The situation is worse in the twenty-six states that have no standards governing the relevance of conviction records of applicants for occupational licenses. Boards can deny applicants on the basis of any conviction. Furthermore, in Virginia, as in many other states, private employers and licensing boards can also inquire about arrests that never led to convictions.
To make matters worse for both potential applicants and consumers, regulatory boards are typically dominated by current occupants of the regulated industries; the licensing decisions are made by actors who have a vested interest in limiting competition and cartelizing their trade. Such behavior was familiar to Adam Smith when he wrote, “People of the same trade seldom meet together, even for merriment and diversion, but the conversation ends in a conspiracy against the public, or in some contrivance to raise prices.” Until recently, potential florists in Louisiana were subject to an exam “in which their own future competitors decide whether they are “good enough” to sell floral arrangement.” In a similar vein, the Louisiana State Board of Embalmers and Funeral Directors is busy protecting state residents from the scourge of unlicensed casket makers in the form of a group of Benedictine monks. In Florida, sheriff’s deputies are busy staging commando-style raids on barber shops.

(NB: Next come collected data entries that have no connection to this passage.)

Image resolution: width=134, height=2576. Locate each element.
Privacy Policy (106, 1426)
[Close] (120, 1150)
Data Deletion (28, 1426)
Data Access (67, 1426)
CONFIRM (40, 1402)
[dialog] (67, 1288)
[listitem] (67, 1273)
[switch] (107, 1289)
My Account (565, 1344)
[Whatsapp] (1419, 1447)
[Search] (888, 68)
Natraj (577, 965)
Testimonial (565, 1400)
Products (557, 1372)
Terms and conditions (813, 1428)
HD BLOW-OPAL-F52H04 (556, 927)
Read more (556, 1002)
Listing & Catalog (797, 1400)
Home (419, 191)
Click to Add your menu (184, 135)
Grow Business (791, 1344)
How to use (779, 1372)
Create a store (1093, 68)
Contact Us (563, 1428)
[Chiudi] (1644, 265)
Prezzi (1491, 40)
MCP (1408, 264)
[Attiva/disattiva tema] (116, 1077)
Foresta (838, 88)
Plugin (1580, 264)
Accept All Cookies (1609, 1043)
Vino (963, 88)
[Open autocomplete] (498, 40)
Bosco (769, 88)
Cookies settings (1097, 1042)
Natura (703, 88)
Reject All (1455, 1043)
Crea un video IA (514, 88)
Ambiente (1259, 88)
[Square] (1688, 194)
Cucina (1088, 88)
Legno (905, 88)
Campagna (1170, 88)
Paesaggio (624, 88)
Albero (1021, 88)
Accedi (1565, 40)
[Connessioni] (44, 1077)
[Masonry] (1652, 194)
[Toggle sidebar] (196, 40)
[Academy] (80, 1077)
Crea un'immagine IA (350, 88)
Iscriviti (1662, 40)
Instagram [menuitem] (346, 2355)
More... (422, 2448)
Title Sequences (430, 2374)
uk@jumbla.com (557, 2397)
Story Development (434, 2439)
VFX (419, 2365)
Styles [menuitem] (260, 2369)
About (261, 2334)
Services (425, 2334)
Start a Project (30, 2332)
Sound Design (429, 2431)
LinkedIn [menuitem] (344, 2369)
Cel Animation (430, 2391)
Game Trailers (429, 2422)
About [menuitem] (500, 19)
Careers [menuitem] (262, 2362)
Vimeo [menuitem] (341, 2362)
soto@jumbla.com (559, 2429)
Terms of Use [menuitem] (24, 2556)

Some sense of balance is in order. We need better rules governing felon exclusion and occupational licensing in general. Convicted sex-offenders shouldn’t work in day care centers. Fraudsters shouldn’t work as accountants and securities dealers. But what public interest is being served by keeping a former drug pusher or DUI felon from opening a barber shop or tattoo parlor, running a contracting business, braiding hair, or selling homes?
Furthermore, why are so many of these occupations licensed at all? What crimes against good taste are being committed in the states without licensed interior designers? What kind of qualifications is Boston looking for when it regulates fortune tellers? The free market may not be the answer to all of life’s problems, but surely, it’s the answer to some of them. What irreparable harm will come to us in the event of a bad haircut or mismatched flower arrangement? Are cities such as Detroit made better off when large segments of their population are unable to legally start new businesses because of onerous testing requirements, high filing fees, or unrelated felony convictions?
In America, natural talent, ambition, circumstance of birth and luck determine how far we get in pursuit of our dreams. No one is guaranteed success. No one is entitled to a particular job, but we should all be entitled a chance to earn our own way. Even if we can’t throw a football like Michael Vick.